Scosse lentamente la testa. «No. È morta di cancro quando avevo venticinque anni. È successo tutto così in fretta.» Fece una pausa, inspirò profondamente. «Ogni anno, nel mese dell’anniversario della sua morte, vengo qui a lavorare. Prendo i suoi turni e indosso la sua vecchia divisa.»

«Perché?» domandai, anche se una parte di me aveva già intuito la risposta.

«Per ricordarmi da dove vengo», disse, guardando la sala. «Tutto quello che ho costruito, il lavoro, la casa, la vita che vedi… è il risultato dei sacrifici di mia madre. Lei non mi ha mai vista “sistemata”, non è mai entrata in casa mia. Lavorare qui è il mio modo di stare ancora un po’ con lei.»

Sentii una stretta al petto, pensando a quante volte l’avevo giudicata solo dall’apparenza.

«È un gesto molto bello», sussurrai. «Non l’avrei mai immaginato.» Mi tornò in mente un episodio. «L’altro giorno hai sgridato Tom, il ragazzo delle consegne, vero?»

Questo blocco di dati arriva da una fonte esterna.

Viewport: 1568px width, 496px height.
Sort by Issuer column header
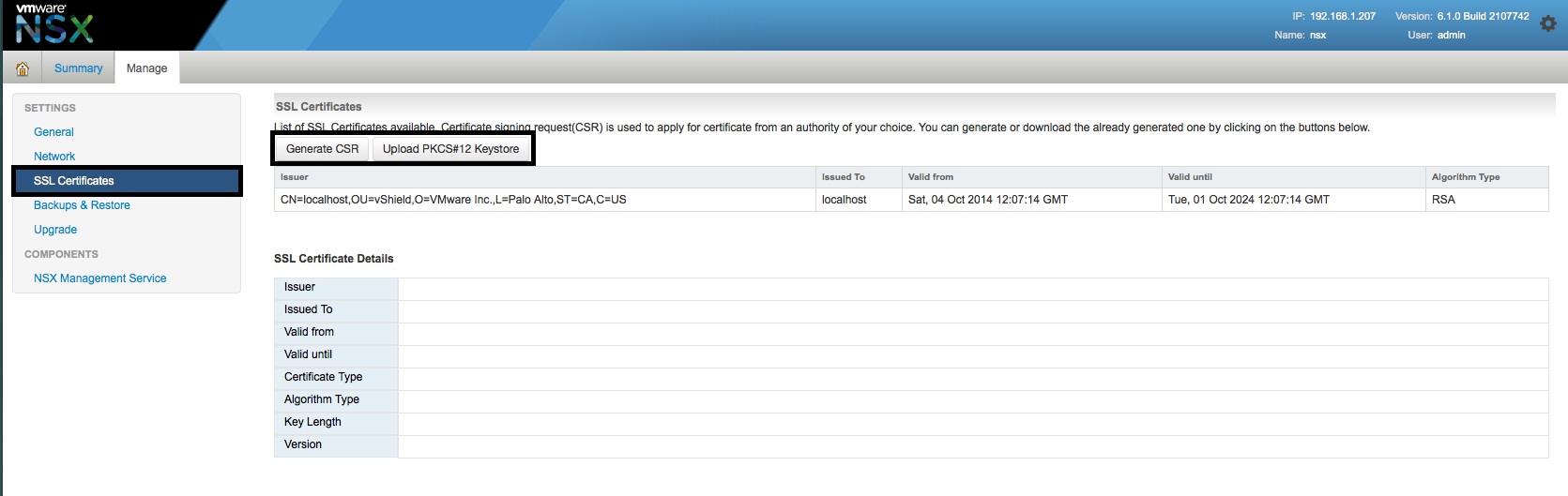(x=295, y=177)
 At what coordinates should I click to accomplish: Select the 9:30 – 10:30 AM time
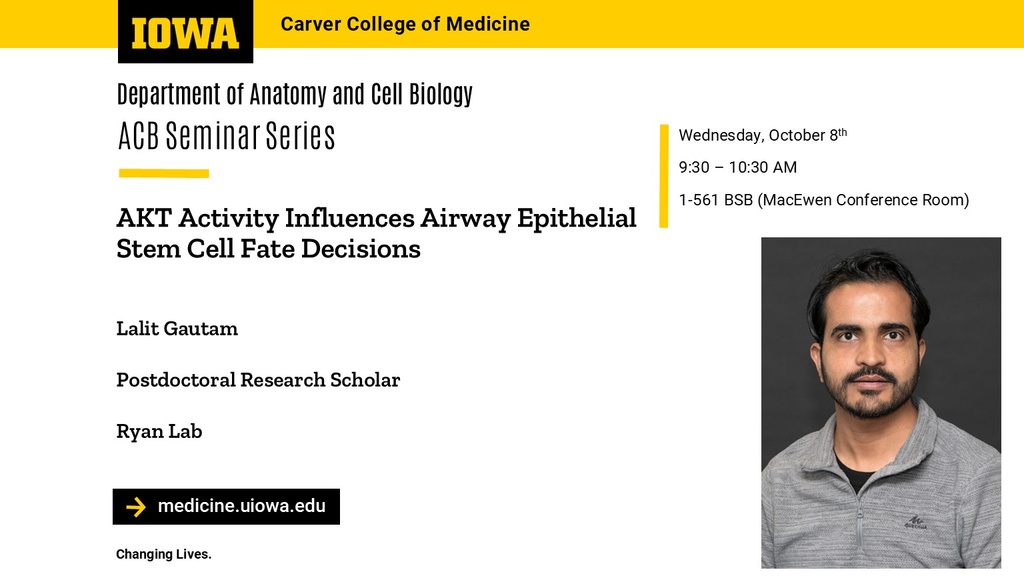click(737, 167)
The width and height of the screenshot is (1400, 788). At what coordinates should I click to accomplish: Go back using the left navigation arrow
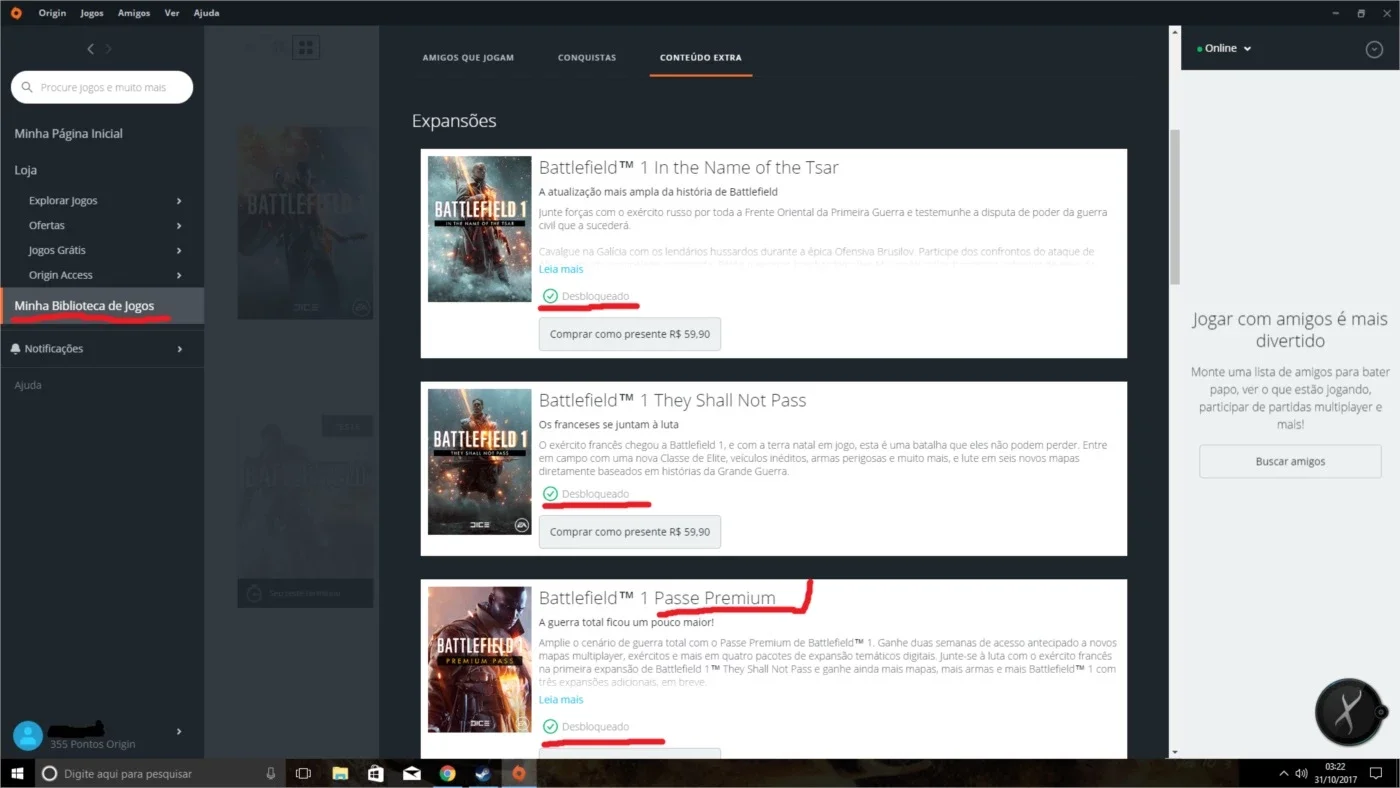(90, 48)
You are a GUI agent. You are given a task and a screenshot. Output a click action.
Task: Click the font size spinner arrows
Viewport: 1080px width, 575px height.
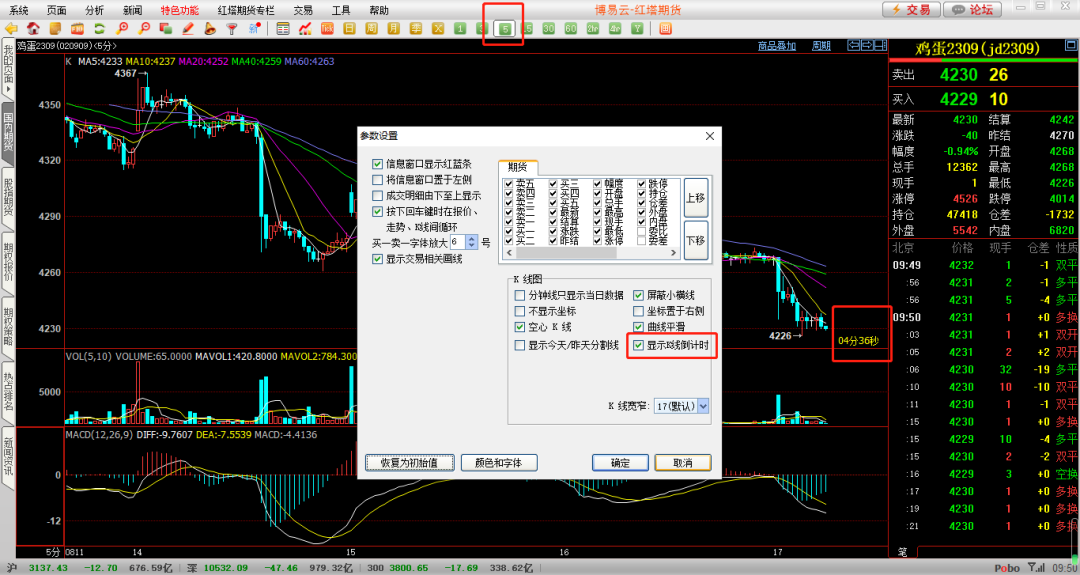[473, 242]
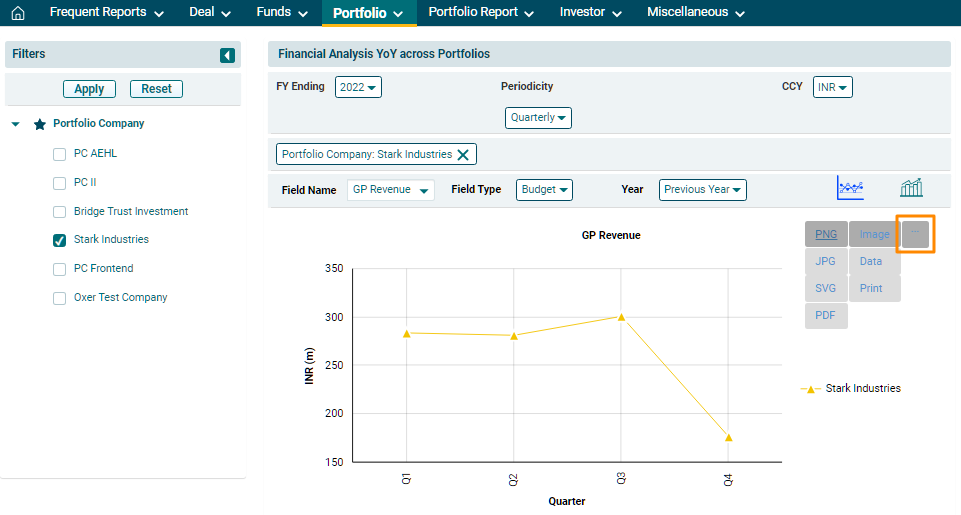Viewport: 961px width, 515px height.
Task: Switch to bar chart view icon
Action: (910, 188)
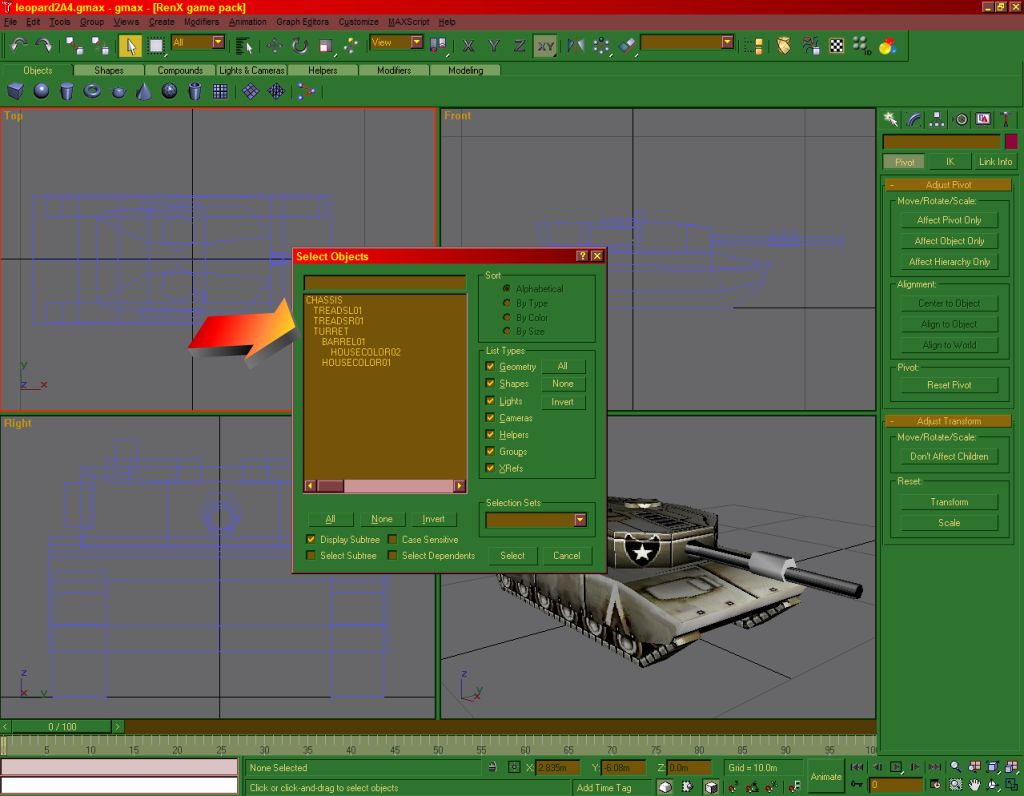Switch to the Lights & Cameras tab
The width and height of the screenshot is (1024, 796).
click(252, 71)
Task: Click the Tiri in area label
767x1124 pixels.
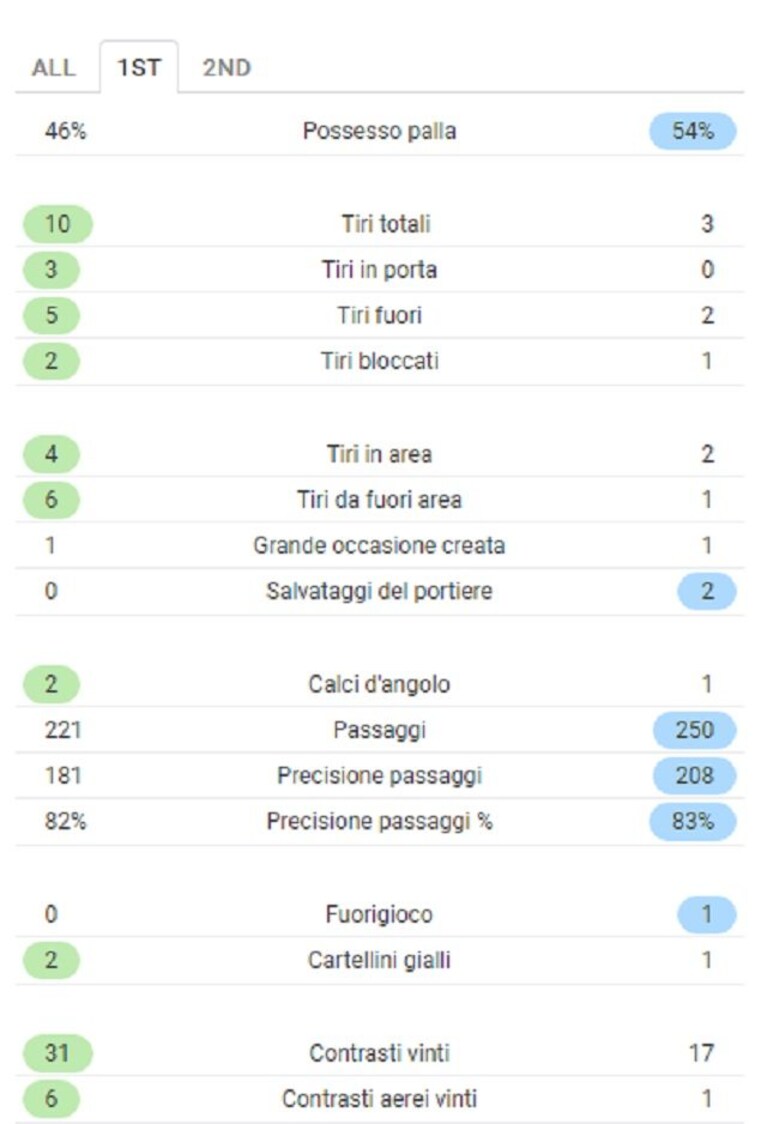Action: pyautogui.click(x=379, y=454)
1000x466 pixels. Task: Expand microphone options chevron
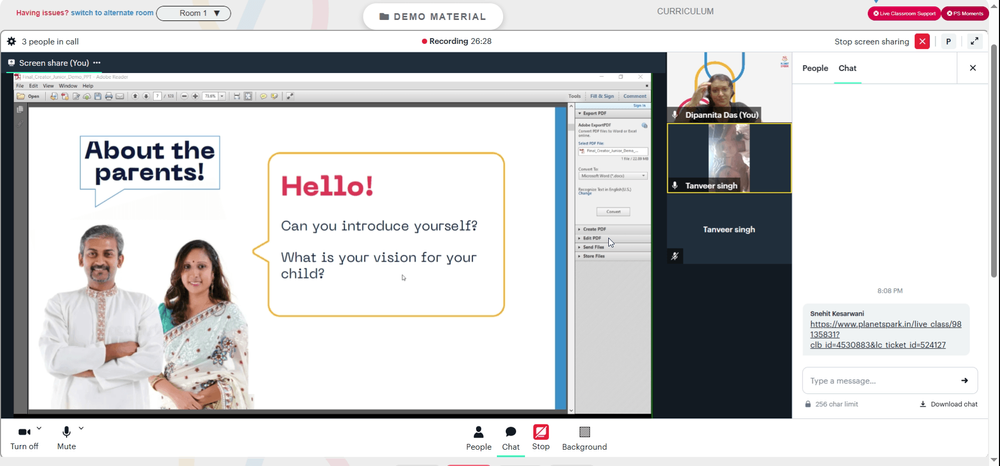tap(81, 428)
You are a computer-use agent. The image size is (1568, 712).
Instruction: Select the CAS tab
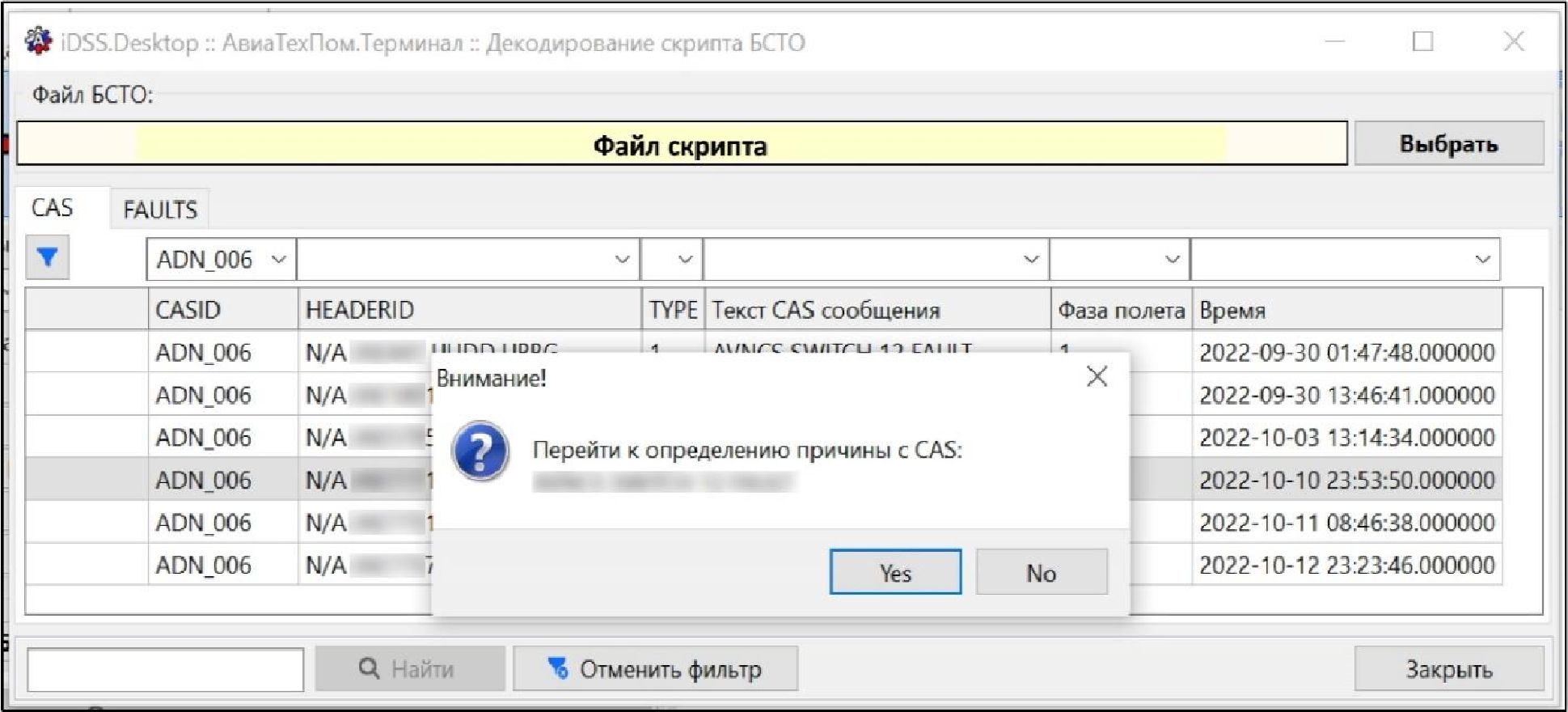[x=53, y=208]
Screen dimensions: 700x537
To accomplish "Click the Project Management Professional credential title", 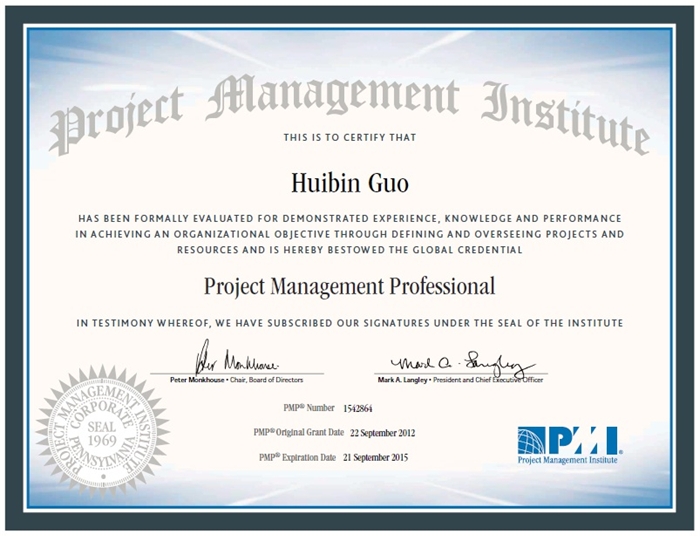I will pyautogui.click(x=349, y=287).
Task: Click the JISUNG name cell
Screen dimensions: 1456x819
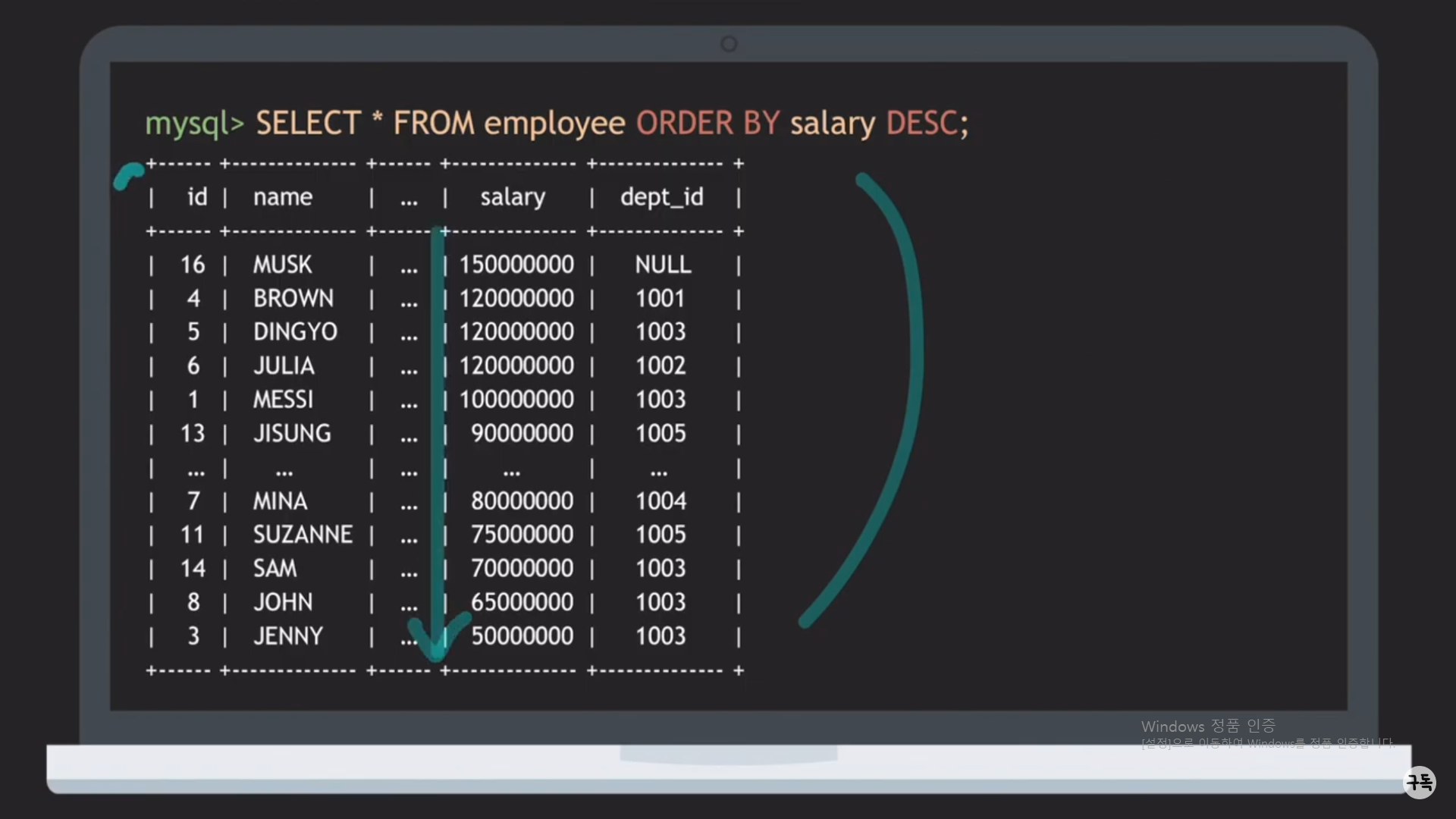Action: (292, 434)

Lei annuì. «Sì. Mamma era severa sul lavoro: puntualità, rispetto, serietà. Tom era in ritardo di oltre due ore ed era arrivato puzzando di fumo. Magari sono stata brusca, ma è così che sono stata cresciuta.»

«Io credevo semplicemente che fossi una riccona snob che se la prendeva con un povero studente», ammisi, un po’ imbarazzata.

Veronica rise piano. «Non sei la sola. È facile fermarsi alla superficie: il cancello, l’auto, i vestiti dei cani… Ma ognuno ha una storia, e spesso non la racconta a nessuno. Io continuerò a lavorare qui finché questo posto resterà aperto.»

«Allora credo che verrò più spesso a prendere il caffè qui», dissi, sorridendo.

«Perfetto», rispose lei, tirando fuori il blocchetto. «Allora, cosa ti porto per colazione?»

La guardai con occhi diversi. «Tua madre sarebbe orgogliosa di te.»

«Lo spero», disse, segnando l’ordine.

Da quel giorno, Lily ed io siamo diventate clienti abituali del caffè, e Veronica non è più solo “la vicina perfetta”: è diventata un’amica.

I suoi Yorkshire continuano a guardare con sospetto Buster, che ha sempre il pelo un po’ arruffato, ma almeno ora, durante le passeggiate, non mi sento più l’estranea di fianco alla casa da copertina.